◆ **Data supplied**
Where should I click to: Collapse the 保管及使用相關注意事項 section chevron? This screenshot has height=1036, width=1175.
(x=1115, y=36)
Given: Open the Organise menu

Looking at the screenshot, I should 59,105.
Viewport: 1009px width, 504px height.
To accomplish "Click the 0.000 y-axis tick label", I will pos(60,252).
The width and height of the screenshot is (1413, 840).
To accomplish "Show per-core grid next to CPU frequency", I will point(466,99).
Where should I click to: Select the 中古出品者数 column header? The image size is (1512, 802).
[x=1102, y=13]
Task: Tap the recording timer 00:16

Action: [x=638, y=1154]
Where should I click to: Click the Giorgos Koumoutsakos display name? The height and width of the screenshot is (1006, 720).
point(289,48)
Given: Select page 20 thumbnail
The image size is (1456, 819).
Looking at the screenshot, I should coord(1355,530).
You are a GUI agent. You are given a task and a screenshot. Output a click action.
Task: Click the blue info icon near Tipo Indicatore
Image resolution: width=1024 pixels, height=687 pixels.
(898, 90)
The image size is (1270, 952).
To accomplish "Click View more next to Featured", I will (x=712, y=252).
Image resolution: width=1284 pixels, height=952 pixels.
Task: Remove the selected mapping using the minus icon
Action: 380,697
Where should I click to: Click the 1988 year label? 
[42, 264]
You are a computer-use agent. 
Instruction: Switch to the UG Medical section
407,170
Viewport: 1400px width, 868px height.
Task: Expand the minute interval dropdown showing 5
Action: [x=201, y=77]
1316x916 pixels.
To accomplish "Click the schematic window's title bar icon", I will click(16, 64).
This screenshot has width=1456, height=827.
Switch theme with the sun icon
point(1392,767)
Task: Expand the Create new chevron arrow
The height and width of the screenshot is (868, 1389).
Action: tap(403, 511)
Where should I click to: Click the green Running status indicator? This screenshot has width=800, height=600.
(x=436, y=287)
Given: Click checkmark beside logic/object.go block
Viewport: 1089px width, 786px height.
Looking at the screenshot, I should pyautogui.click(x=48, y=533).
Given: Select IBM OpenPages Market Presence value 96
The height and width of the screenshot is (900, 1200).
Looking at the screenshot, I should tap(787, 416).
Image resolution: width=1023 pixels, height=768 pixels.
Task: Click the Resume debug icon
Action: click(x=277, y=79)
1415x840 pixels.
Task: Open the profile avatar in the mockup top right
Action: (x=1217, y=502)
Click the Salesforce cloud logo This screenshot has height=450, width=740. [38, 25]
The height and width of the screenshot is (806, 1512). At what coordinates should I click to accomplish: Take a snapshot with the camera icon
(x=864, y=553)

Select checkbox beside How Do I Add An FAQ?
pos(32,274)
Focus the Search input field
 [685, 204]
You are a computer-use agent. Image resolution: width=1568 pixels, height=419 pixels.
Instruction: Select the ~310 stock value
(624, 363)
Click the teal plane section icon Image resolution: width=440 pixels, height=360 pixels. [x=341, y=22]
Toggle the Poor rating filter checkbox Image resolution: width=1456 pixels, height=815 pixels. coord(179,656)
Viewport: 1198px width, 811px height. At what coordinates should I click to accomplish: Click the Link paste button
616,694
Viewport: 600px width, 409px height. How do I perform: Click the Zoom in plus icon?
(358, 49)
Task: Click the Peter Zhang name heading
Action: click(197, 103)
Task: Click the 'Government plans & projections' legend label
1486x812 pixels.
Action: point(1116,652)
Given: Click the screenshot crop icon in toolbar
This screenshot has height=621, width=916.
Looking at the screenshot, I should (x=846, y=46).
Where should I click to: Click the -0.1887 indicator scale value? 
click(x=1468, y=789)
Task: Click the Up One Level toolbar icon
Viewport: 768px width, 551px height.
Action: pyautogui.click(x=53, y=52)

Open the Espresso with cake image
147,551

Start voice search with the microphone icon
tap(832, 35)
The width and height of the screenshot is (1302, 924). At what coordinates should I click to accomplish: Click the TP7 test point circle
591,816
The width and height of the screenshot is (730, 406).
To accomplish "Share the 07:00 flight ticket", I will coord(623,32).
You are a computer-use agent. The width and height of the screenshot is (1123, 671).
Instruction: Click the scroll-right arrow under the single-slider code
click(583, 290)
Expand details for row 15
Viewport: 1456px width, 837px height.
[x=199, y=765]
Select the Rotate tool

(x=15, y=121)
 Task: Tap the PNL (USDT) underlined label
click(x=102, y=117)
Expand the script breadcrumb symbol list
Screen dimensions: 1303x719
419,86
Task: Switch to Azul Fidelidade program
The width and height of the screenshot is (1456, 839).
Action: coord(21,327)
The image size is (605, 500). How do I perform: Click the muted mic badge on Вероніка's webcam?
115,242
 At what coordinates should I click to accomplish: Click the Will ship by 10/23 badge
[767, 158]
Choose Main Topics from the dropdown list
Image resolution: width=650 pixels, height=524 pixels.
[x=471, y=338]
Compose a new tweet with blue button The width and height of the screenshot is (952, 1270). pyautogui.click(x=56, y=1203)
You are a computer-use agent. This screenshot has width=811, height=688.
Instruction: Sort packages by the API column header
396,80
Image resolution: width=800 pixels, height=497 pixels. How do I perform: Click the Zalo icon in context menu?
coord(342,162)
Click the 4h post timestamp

◆ **Requirements**
List each row above that contains the word "menu", copying every such row in full.

◆ **Response to this task**
Given: Open the Organise menu
Image resolution: width=800 pixels, height=497 pixels. How do I perform: Click the Zalo icon in context menu?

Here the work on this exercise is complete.